Le stockage d’énergie par batteries continue de se développer en Europe, où de nombreuses transactions ont été enregistrées. Et pour cause : cette solution technologique permet de remédier aux problèmes de saturation du réseau électrique et d’éviter de bâtir plus de lignes.
Le lent essor de l’hydrogène
En revanche, d’autres projets sont à la traîne, en particulier dans le domaine de l’hydrogène. Si le segment n’a toujours pas véritablement décollé en Europe et dans le monde, seulement 5% des projets annoncés sont arrivés à maturité dans le monde. Pour autant, des chantiers de grande envergure ont débuté en Chine, en Arabie Saoudite et dans d’autres pays du Moyen-Orient, mais également en Afrique du Nord et au Canada, à destination de l’Europe et de l’Asie (le Japon notamment) afin d’exporter de l’hydrogène, de l’ammoniac ou du méthanol à des prix compétitifs. Une nouvelle carte de l’énergie est ainsi en train de se redessiner.

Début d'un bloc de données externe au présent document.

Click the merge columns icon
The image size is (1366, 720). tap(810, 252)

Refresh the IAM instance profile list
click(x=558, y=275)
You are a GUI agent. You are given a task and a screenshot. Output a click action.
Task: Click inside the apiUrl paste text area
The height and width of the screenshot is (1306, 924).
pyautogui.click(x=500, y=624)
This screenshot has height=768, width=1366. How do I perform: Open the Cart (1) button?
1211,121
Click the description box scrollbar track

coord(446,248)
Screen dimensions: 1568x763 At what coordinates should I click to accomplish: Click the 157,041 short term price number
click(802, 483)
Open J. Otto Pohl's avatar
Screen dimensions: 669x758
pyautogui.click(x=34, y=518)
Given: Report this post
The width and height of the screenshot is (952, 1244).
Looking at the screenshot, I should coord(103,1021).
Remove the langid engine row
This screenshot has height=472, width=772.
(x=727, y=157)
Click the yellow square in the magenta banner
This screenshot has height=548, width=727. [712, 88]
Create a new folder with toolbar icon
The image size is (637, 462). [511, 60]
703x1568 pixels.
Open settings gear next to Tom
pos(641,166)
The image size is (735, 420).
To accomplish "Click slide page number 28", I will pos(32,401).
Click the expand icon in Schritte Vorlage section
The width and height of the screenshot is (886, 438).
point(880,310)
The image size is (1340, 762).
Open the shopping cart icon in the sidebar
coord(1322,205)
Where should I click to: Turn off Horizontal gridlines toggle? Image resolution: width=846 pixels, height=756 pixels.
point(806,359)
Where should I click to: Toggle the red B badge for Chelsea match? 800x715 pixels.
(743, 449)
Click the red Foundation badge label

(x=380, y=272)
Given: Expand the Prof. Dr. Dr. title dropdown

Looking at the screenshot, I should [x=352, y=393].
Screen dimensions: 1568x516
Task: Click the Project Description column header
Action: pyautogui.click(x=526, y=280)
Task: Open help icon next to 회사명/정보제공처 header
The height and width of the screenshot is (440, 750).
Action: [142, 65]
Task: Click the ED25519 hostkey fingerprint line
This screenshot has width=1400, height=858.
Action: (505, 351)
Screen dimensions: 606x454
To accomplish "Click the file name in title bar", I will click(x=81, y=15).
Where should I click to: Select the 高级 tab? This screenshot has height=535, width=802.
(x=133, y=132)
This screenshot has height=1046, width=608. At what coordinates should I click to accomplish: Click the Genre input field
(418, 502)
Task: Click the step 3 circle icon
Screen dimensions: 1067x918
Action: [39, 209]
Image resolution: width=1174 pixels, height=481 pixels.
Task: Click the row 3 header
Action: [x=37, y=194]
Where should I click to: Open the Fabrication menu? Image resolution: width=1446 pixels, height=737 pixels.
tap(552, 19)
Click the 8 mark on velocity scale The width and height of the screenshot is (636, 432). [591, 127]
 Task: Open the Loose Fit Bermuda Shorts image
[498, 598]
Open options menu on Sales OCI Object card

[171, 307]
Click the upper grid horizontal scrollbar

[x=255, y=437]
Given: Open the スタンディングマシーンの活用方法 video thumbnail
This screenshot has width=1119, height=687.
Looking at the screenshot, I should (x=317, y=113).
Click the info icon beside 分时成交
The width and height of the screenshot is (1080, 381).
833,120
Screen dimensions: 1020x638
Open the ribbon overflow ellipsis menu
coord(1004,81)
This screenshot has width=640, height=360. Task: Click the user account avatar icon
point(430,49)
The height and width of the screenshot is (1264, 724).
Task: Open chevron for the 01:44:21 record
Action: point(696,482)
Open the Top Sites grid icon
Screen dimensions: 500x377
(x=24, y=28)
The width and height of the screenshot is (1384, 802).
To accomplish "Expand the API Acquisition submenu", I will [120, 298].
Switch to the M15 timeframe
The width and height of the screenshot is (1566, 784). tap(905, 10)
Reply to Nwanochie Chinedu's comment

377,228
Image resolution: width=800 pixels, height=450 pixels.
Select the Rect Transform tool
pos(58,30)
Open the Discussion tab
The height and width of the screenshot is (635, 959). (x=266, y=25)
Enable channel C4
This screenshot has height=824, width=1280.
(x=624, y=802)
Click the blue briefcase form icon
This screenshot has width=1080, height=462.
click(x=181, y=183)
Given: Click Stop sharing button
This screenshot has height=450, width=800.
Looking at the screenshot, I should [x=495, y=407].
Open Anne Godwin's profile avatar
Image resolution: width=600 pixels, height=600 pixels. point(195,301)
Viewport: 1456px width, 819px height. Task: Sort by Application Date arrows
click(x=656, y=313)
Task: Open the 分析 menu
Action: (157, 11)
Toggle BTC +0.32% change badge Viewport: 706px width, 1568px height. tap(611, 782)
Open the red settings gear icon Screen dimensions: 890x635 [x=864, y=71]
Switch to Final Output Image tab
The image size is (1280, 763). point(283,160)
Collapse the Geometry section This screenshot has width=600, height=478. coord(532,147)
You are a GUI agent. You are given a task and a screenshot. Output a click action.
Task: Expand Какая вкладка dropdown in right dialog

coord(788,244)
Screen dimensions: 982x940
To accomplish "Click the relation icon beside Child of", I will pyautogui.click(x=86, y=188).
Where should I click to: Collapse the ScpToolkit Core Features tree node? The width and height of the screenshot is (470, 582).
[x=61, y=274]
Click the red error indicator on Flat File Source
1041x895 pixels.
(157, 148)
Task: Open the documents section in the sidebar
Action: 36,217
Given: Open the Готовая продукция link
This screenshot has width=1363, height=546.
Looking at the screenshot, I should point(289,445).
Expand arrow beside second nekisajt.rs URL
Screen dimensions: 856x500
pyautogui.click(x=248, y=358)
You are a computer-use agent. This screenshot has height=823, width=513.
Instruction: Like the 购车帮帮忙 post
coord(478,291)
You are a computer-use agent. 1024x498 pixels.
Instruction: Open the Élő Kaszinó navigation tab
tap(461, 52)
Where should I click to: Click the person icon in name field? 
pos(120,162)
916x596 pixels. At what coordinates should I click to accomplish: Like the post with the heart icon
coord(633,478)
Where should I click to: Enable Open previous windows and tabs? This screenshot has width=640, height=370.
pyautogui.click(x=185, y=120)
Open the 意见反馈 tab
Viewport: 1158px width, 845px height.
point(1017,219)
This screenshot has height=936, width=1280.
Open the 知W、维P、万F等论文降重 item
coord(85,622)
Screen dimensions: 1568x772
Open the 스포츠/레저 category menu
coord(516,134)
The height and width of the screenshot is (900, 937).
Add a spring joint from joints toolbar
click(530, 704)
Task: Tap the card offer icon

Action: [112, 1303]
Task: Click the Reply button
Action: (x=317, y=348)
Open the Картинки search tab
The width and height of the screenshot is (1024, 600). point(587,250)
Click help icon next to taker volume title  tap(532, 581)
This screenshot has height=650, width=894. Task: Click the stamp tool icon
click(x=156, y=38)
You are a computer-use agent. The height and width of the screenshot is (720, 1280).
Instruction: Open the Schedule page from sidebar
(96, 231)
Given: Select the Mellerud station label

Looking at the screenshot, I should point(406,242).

Le Vieux Continent deviendra-t-il, à terme, un bassin de production d’hydrogène ou simplement un consommateur final ? Il est prématuré de répondre à cette question, mais force est de constater qu’à ce stade, en Europe, seuls l’Ibérie et les pays nordiques semblent avoir un potentiel de production d’hydrogène à grande échelle.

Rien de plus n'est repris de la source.